Этот успех придал ему смелости: с тех пор в округе не было ни одной задавленной собаки, сожженной риги или побитой женщины, о коих он не оповестил бы тотчас публику, всегда одушевляемый любовью к прогрессу и ненавистью к попам. Он проводил параллель между начальными школами и выучкой у невежественных монахов, — конечно, в ущерб последним; напоминал по поводу присуждения суммы в сто франков в пользу Церкви — о Варфоломеевской ночи, обличал злоупотребление, спускал отравленные стрелы. Это было его собственное словечко. Гомэ подкапывался под основы существующего строя; он становился опасен.
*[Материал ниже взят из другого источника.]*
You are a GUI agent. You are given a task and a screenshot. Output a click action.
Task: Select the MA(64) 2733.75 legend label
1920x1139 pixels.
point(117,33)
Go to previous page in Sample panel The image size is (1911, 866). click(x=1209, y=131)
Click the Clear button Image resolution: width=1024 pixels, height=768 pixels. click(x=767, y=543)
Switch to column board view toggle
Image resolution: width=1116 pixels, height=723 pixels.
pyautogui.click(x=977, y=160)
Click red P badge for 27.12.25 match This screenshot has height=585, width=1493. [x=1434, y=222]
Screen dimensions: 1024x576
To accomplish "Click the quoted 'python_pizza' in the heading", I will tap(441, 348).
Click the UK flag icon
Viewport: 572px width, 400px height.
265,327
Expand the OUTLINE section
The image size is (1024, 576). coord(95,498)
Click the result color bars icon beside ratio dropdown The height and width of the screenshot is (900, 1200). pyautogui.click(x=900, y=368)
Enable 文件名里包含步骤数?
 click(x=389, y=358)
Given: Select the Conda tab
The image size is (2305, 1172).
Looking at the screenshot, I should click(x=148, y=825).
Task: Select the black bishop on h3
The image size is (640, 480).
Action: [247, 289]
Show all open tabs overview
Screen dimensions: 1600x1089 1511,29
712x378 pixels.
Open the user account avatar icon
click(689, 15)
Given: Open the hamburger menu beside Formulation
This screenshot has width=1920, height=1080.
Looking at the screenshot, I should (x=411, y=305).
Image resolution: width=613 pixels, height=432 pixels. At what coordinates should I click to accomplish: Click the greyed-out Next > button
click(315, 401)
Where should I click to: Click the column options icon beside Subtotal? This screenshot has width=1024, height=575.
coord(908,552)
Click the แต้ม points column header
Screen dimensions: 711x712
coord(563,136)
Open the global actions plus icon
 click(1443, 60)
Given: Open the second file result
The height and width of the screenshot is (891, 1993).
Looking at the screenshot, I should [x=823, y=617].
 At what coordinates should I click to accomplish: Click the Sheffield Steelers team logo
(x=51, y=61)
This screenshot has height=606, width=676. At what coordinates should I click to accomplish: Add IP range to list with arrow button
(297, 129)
В то же время он задыхался в узких рамках газетной работы: вскоре ему понадобилась книга, большой труд! Тогда он написал «Общую статистику округа Ионвиля, с приложением климатологических наблюдений», а статистика привела его к философии. Он занялся важными проблемами: социальным вопросом, повышением нравственного уровня бедных классов, задачами рыбоводства, вопросом о каучуке, железнодорожной политикой и т. д. Он уже стыдился быть простым буржуа, подражал замашкам художников, стал курить. Купил две весьма модные статуэтки, во вкусе помпадур, для украшения гостиной.
Но и фармацевтику он не забросил: напротив, ни одно из открытий в этой области не было ему чуждо. Он зорко следил за ростом шоколадного производства. Он первый выписал в департамент Нижняя Сена коку и реваленцию. Гидроэлектрический пояс Пульфермахера он приветствовал с энтузиазмом, сам носил такой пояс и вечером, когда снимал фланелевую фуфайку, госпожа Гомэ бывала совершенно ослеплена золотою спиралью, под которой исчезало его тело. И чувствовала, как любовь ее возрастает к этому человеку, опутанному повязками, как скиф, и великолепному, как маг.